## ABOUT THIS TASK
Each line in the data holding "agent" should be listed.

*** SOURCE DATA ***

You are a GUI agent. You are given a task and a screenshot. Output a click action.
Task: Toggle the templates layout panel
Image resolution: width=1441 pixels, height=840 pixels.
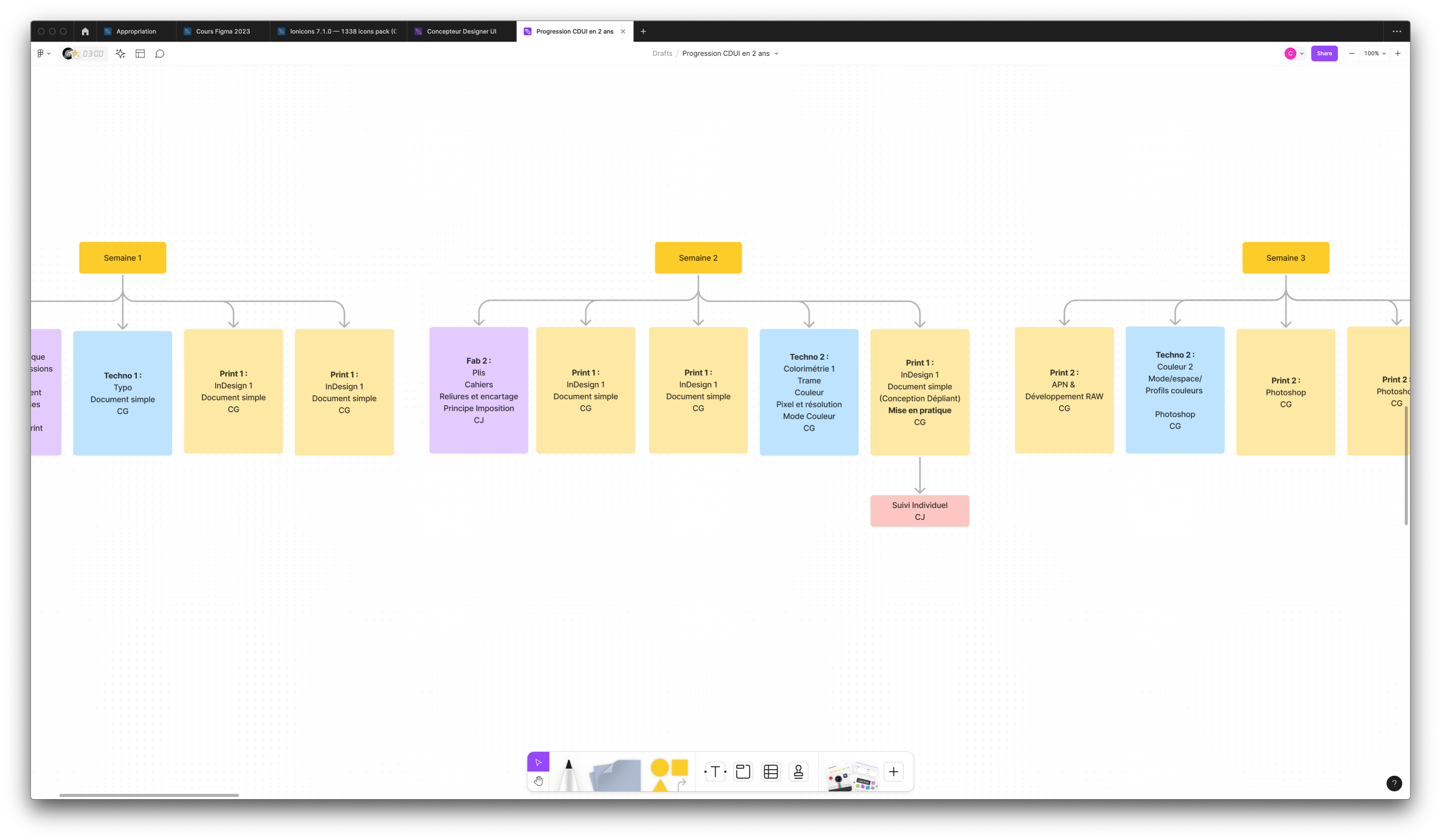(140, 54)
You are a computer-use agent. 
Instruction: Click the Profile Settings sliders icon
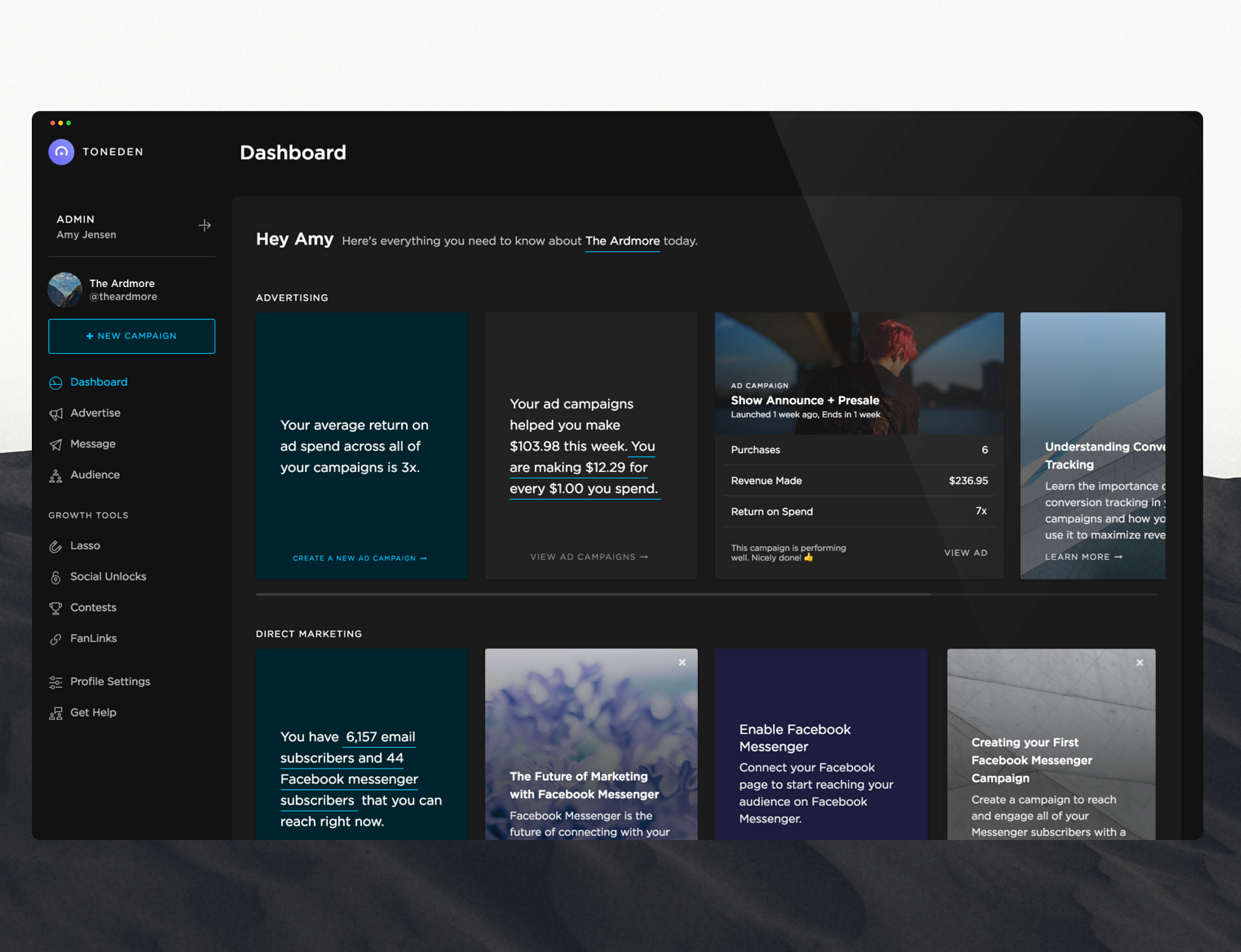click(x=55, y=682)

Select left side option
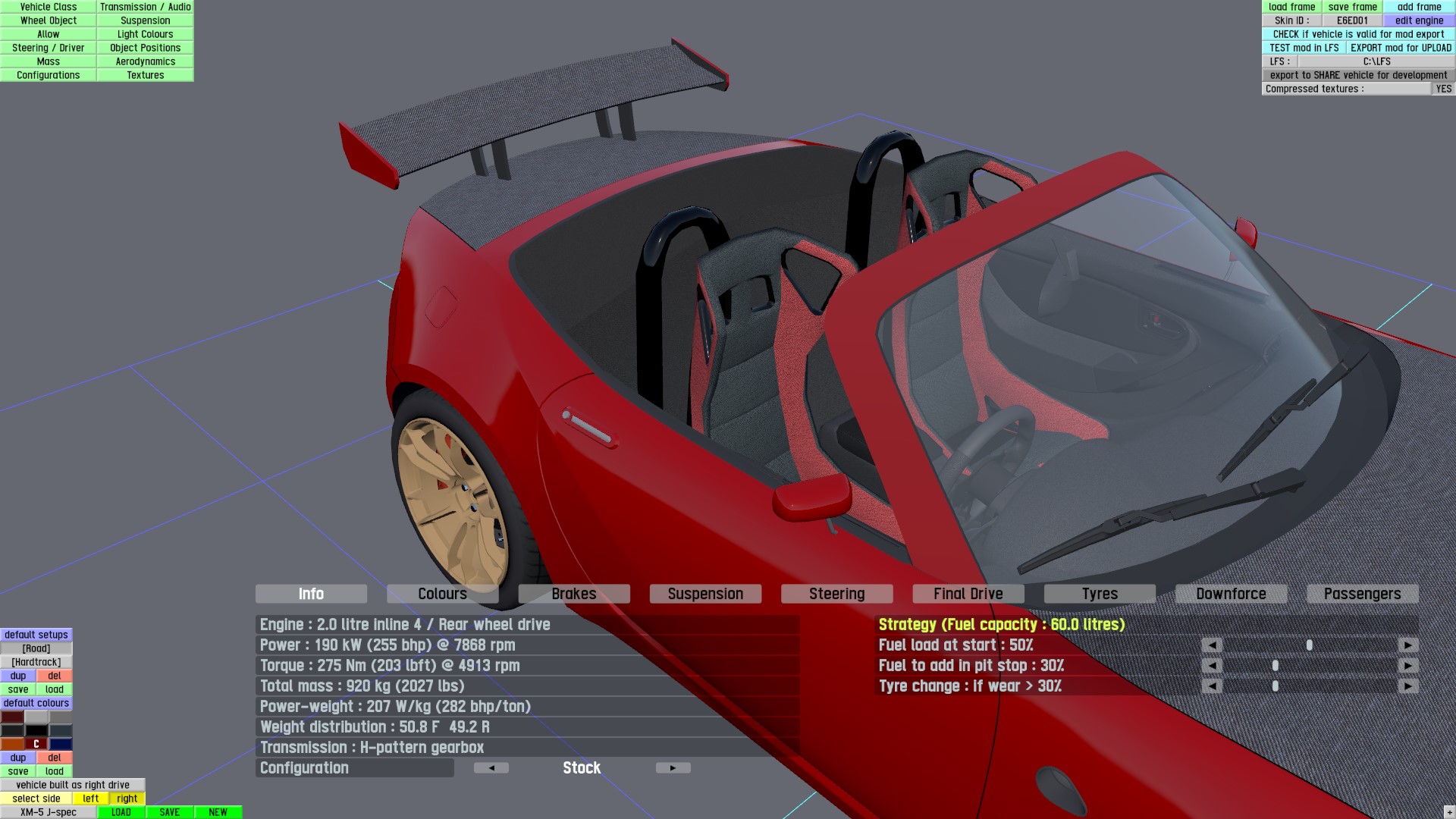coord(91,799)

*** End of SOURCE DATA ***

## SOLVED PROBLEM
You are a GUI agent. You are given a task and a screenshot. Output a click action.
You are a computer-use agent. 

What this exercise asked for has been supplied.